Visit heading elements <h1> through <h6>.

Signature:

def visit_heading(ctx, level, text, id)

visit_code_block()

Visit code blocks <pre><code>.

Signature:

def visit_code_block(ctx, lang, code)

visit_code_inline()

Visit inline code <code>.

Signature:

def visit_code_inline(ctx, code)

visit_list_item()

Visit list items <li>.

Signature:

def visit_list_item(ctx, ordered, marker, text)

visit_list_start()

Called before processing a list <ul> or <ol>.

Signature:

def visit_list_start(ctx, ordered)

visit_list_end()

Called after processing a list </ul> or </ol>.

Signature:

def visit_list_end(ctx, ordered, output)

visit_table_start()

Called before processing a table <table>.

Signature:

def visit_table_start(ctx)

visit_table_row()

Visit table rows <tr>.

Signature:

def visit_table_row(ctx, cells, is_header)

visit_table_end()

Called after processing a table </table>.

Signature:

def visit_table_end(ctx, output)

visit_blockquote()

Visit blockquote elements <blockquote>.

Signature:

def visit_blockquote(ctx, content, depth)

visit_strong()

Visit strong/bold elements <strong>, <b>.

Signature:

def visit_strong(ctx, text)

visit_emphasis()

Visit emphasis/italic elements <em>, <i>.

Signature:

def visit_emphasis(ctx, text)

visit_strikethrough()

Visit strikethrough elements <s>, <del>, <strike>.

Signature:

def visit_strikethrough(ctx, text)

visit_underline()

Visit underline elements <u>, <ins>.

Signature:

def visit_underline(ctx, text)

visit_subscript()

Visit subscript elements <sub>.

Signature:

def visit_subscript(ctx, text)

visit_superscript()

Visit superscript elements <sup>.

Signature:

def visit_superscript(ctx, text)

visit_mark()

Visit mark/highlight elements <mark>.

Signature:

def visit_mark(ctx, text)

visit_line_break()

Visit line break elements <br>.

Signature:

def visit_line_break(ctx)

visit_horizontal_rule()

Visit horizontal rule elements <hr>.

Signature:

def visit_horizontal_rule(ctx)

visit_custom_element()

Visit custom elements (web components) or unknown tags.

Signature:

def visit_custom_element(ctx, tag_name, html)

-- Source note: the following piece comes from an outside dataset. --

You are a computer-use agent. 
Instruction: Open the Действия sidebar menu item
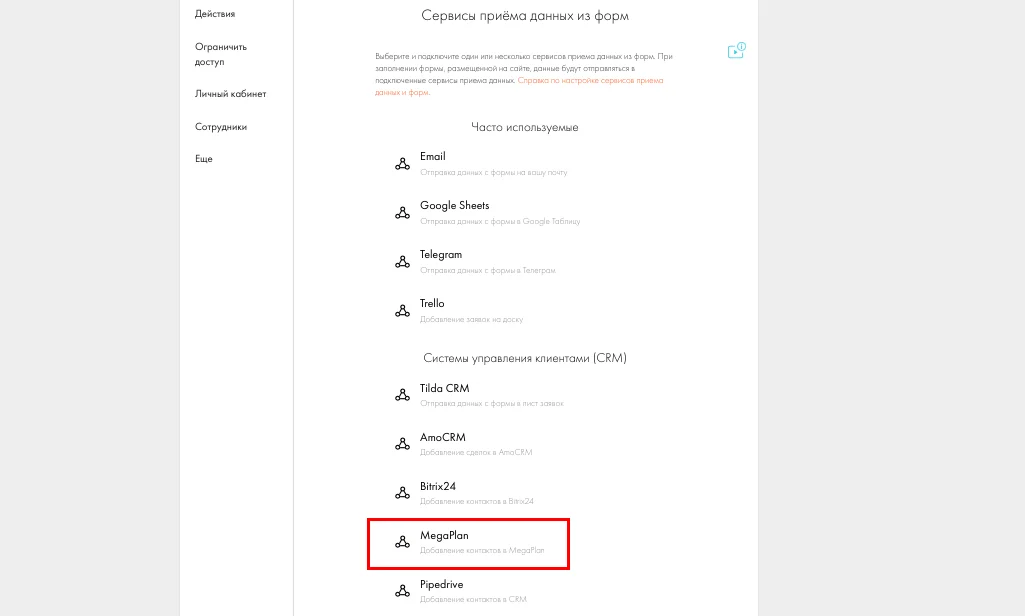(x=215, y=14)
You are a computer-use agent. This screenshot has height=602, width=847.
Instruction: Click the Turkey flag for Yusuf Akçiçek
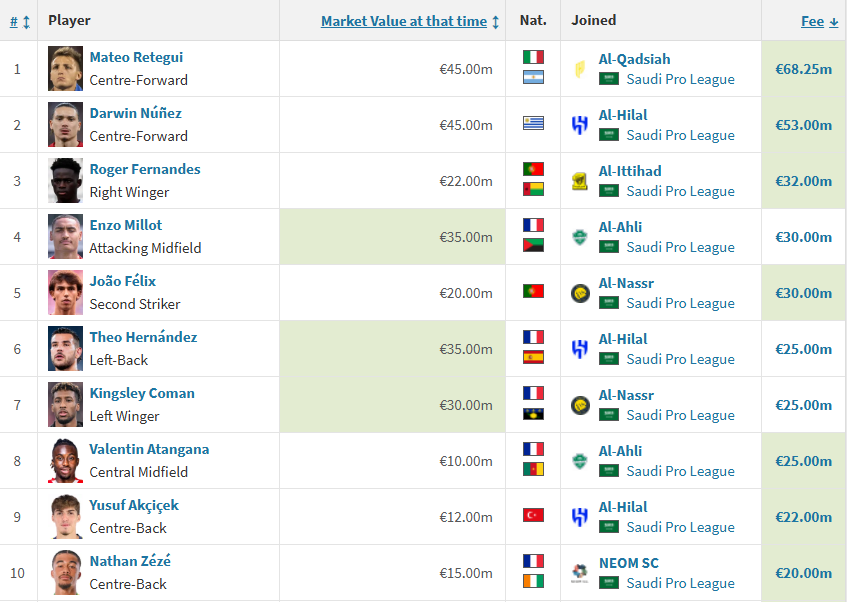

visit_definition_list_start()

Visit definition list <dl>.

Signature:

def visit_definition_list_start(ctx)

visit_definition_term()

Visit definition term <dt>.

Signature:

def visit_definition_term(ctx, text)

visit_definition_description()

Visit definition description <dd>.

Signature:

def visit_definition_description(ctx, text)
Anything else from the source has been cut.